Copy out, exactly and with nothing else, the stretch of lines that starts at the line containing "Given: Click the coin icon on the #15836 row" and finishes at the end of the data.

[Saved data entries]
☆ ☆ ☆ ☆ ☆ ☆ ☆

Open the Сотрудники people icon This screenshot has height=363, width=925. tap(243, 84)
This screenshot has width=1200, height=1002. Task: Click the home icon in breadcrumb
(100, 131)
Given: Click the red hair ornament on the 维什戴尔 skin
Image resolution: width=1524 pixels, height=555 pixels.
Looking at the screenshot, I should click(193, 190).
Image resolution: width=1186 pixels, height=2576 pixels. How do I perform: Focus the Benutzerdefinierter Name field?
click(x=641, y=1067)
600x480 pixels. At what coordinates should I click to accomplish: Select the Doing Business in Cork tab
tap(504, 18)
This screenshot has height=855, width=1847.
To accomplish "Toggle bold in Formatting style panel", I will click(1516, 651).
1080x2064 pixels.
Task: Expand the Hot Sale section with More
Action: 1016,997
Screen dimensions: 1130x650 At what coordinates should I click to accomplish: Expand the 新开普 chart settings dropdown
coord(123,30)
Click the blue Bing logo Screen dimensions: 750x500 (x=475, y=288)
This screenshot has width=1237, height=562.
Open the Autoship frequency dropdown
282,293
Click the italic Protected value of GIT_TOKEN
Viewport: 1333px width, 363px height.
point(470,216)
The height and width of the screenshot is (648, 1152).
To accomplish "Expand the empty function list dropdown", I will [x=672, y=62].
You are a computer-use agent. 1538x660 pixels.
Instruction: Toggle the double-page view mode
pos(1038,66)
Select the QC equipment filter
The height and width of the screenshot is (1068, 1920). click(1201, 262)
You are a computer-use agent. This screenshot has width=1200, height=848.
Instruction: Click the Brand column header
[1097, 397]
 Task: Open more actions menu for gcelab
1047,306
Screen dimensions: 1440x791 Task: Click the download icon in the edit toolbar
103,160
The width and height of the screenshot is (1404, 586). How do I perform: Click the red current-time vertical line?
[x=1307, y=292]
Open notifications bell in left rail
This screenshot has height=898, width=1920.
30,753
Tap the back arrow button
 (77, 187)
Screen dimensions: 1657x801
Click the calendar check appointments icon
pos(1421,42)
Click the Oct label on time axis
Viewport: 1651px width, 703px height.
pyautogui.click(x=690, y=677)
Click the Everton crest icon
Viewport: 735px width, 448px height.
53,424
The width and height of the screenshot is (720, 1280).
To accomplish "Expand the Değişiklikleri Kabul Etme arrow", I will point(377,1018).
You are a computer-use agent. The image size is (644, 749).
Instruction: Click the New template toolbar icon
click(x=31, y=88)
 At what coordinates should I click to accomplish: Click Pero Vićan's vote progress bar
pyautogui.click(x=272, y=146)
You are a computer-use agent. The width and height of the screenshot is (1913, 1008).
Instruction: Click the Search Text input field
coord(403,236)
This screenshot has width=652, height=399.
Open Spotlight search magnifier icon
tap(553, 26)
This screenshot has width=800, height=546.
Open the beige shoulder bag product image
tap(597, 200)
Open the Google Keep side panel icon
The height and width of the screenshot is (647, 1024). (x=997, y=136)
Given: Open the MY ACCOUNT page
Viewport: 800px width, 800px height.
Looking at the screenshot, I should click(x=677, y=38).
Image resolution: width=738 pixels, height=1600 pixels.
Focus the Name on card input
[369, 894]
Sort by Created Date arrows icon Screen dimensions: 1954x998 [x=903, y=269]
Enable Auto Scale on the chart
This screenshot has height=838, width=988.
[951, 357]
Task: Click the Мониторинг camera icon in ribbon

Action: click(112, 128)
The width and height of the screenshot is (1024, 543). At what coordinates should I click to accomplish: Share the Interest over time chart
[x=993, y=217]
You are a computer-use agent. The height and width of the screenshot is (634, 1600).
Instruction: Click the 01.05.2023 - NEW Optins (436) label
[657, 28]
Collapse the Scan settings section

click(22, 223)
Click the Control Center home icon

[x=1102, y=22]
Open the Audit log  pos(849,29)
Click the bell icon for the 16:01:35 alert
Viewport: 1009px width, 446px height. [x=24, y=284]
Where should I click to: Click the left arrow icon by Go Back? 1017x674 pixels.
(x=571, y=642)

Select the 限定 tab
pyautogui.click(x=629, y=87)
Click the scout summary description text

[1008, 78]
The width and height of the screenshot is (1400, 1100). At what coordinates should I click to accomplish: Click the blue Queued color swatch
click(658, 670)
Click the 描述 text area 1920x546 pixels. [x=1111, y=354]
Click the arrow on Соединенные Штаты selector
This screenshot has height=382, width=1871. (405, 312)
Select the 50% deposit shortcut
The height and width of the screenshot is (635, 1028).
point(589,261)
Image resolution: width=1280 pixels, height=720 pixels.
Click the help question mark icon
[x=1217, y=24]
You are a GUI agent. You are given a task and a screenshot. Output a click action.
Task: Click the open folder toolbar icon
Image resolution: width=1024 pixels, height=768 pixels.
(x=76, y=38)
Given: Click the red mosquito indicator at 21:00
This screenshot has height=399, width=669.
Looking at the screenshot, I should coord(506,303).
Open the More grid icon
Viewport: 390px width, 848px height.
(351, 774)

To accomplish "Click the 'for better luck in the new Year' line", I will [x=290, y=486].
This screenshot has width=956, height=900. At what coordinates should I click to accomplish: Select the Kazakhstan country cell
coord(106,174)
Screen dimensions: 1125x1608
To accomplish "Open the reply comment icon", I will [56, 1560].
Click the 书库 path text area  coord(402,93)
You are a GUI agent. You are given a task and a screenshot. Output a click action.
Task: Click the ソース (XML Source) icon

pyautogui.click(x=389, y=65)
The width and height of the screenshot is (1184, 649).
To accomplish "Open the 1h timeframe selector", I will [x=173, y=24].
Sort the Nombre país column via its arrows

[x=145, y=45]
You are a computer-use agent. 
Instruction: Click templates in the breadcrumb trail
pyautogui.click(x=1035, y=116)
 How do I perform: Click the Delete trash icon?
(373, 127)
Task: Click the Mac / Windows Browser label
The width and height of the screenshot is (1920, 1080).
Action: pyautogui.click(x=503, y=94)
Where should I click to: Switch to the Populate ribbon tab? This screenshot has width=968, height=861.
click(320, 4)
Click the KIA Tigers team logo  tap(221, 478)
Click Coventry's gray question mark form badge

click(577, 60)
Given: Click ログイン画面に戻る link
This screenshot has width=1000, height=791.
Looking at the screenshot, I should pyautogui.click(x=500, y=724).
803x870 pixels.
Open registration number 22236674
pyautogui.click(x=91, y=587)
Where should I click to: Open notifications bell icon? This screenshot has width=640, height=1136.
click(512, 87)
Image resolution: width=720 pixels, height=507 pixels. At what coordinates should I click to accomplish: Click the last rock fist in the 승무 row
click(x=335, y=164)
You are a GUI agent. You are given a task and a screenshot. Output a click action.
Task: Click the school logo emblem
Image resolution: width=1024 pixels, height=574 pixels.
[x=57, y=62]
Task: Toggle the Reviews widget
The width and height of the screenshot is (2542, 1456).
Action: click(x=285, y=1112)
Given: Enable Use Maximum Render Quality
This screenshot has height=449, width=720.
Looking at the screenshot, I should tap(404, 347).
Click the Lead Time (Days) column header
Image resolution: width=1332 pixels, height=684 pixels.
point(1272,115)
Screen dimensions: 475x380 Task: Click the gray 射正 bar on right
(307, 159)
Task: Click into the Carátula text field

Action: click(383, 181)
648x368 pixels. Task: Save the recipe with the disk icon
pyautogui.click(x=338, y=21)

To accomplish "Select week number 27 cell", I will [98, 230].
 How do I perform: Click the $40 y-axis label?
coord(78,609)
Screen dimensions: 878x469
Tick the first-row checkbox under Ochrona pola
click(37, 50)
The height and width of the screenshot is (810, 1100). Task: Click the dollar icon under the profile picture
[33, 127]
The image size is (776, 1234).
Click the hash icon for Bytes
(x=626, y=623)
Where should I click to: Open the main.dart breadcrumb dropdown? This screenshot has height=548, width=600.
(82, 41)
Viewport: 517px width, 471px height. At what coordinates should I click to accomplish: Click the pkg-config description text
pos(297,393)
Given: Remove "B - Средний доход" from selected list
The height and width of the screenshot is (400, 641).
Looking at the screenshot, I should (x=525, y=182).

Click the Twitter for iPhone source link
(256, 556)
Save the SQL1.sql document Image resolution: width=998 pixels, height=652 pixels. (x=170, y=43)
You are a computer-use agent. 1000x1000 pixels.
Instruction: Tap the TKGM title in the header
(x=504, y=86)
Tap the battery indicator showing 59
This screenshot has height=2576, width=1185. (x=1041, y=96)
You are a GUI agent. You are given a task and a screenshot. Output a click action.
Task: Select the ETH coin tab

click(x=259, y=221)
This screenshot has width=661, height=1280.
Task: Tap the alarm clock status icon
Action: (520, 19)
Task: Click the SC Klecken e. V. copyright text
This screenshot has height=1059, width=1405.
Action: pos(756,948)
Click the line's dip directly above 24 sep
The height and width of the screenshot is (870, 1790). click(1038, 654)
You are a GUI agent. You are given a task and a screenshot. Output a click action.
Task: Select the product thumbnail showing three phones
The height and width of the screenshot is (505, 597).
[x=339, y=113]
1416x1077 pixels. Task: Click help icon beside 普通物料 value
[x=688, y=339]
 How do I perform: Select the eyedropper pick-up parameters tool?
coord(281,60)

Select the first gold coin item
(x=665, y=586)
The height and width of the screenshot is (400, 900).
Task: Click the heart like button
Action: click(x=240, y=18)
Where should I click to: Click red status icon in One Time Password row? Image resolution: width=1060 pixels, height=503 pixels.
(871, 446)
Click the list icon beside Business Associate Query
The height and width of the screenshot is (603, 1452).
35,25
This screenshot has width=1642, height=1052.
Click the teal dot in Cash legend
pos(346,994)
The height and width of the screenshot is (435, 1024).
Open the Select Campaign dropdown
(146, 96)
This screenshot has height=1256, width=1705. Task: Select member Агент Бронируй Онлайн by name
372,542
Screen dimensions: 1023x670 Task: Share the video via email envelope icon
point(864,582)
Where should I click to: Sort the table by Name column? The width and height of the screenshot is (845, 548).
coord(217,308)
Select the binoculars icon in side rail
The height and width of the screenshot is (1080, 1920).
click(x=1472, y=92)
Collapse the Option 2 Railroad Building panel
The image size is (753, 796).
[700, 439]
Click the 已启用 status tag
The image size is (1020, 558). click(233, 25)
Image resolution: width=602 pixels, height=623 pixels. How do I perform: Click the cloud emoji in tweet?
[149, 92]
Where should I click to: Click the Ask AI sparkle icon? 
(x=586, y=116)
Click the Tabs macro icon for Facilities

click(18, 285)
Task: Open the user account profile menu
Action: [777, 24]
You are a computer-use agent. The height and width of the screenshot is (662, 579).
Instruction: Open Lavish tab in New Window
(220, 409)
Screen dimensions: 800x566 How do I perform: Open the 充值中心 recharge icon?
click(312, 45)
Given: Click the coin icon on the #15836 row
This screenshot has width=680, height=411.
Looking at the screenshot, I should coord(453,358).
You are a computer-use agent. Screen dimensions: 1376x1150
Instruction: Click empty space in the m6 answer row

☆ ☆ ☆ ☆ ☆ ☆ ☆

#### Output
Given: Click the coin icon on the #15836 row
This screenshot has width=680, height=411.
Looking at the screenshot, I should coord(453,358).
You are a computer-use agent. Screen dimensions: 1376x1150
Instruction: Click empty space in the m6 answer row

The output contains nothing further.